For the first time in Washington County, it was presented by a team from WVU at a church, the First Congregational Church.
“We’ve offered this in the schools, but this is the first church in Marietta, in Washington County, we’ve brought this to,” said Bill Cline, a surgeon and patron of the First Congregational Church.
Twenty-two members of the congregation attended the free training program on to learn from Cline and Christina Dellinger, director of Trauma Services.
Jan Powell and Mary Grubert, both of Marietta, practiced applying tourniquets to each other during the second-half of the training.
“You know, I didn’t realize people died from bleeding in those horrible cases,” Powell said.
Cline discussed active shooter tragedies in schools and churches.
“That’s what bleeding out means,” Grubert said. “At work I definitely think about it, because I’m the first one you see.”
Cline opened the training discussing personal safety with attendees.
“Safety, safety, safety, never render aid until that danger is clear,” he said. “Personal protection not only from being accosted, but also dangers from exposing yourselves to bodily fluids is important.”
Then, Cline outlined the “ABCs” of stopping the bleed:
∫ A – Alert 911.
“Know your location, especially if you’re calling on a cell phone make sure to share your exact position,” he said.
∫ B – Bleeding.
Ascertain from where the bleeding is coming, such as from extremities, junctions or the torso.

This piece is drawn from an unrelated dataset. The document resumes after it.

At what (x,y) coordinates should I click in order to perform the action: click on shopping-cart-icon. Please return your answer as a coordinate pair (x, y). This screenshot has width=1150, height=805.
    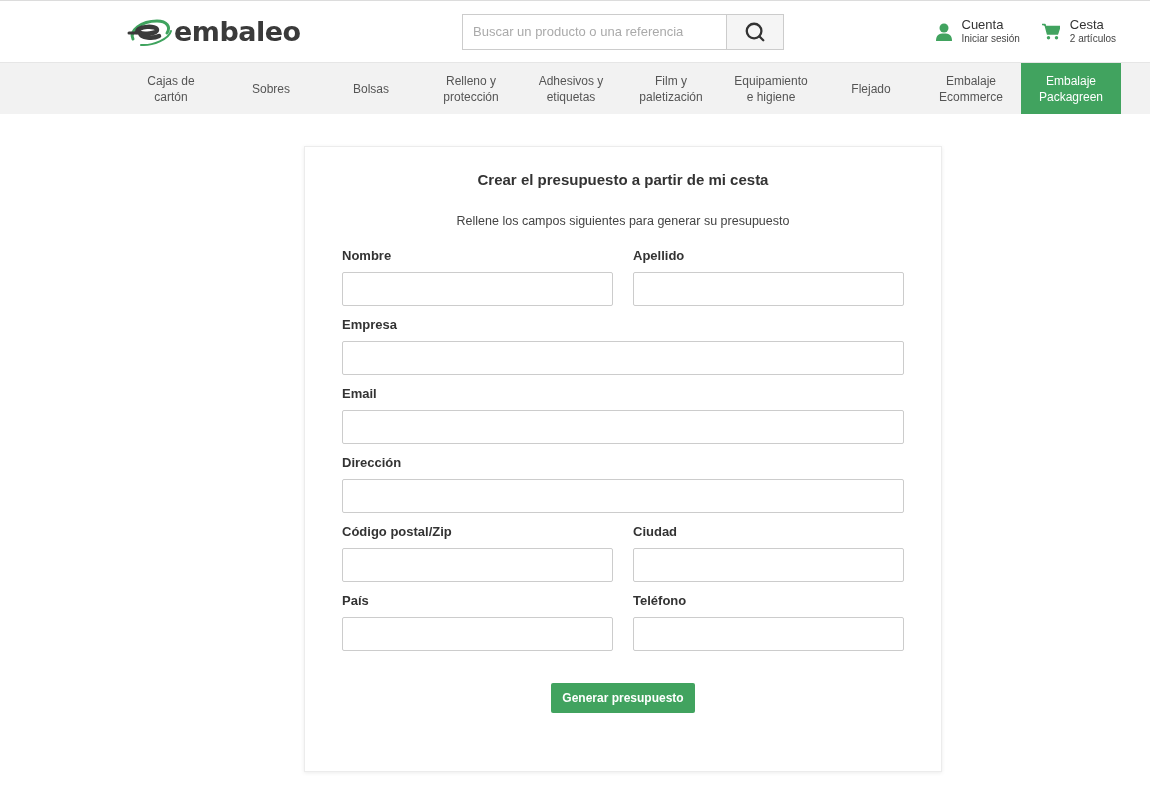
    Looking at the image, I should click on (1050, 32).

“For the most part, bleeding in the torso cannot be controlled by these measures,” said Cline. “Those are the individuals needing immediate transport to a medical facility.”
∫ C – Compress/Compact.
“Pressure applied directly to the wound, it takes a lot of pressure to make this happen,” described Cline. “If you’re putting pressure on somebody’s limb, and they’re awake they’re going to tell you that it hurts — that’s OK. It’s supposed to hurt.”

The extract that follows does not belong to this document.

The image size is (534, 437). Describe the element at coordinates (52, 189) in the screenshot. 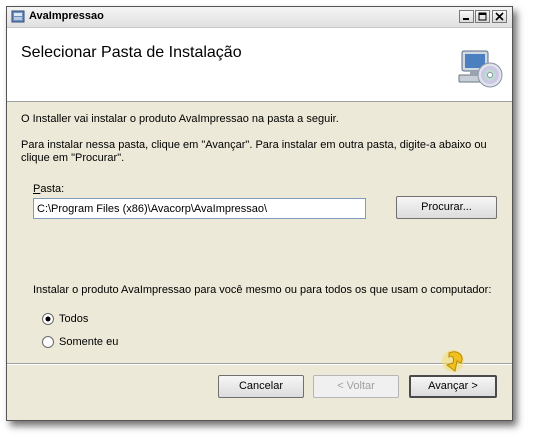

I see `folder-label-text: asta:` at that location.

After direct pressure, deeper wounds may still continue to bleed and require packing or the use of tourniquets, Cline said.
Never remove an impaled object, but to pack around it, Cline said.
Questions from the crowd began with of head injuries.
“Most head injuries your only salvage is immediate transport,” Cline said.
The second question was if and where the public can buy Stop the Bleed kits. Online, kits are available at amazon.com and StopTheBleed.org.
Then the group got hands-on training of which Cline’s twin daughters also were eager to practice.
“He’s run us through the general idea of what he’s teaching, but so far all of those trainings were for adults only,” said Kaelyn Cline, 18, of Marietta. “But this applies to more than just a stabbing or a shooting. If there’s a car accident you could be punctured by glass or if there’s a tornado there’s flying debris.”
The Rev. David Zerby, interim minister, said he hoped to offer more courses like Stop the Bleed training at the church that are open to the community, too.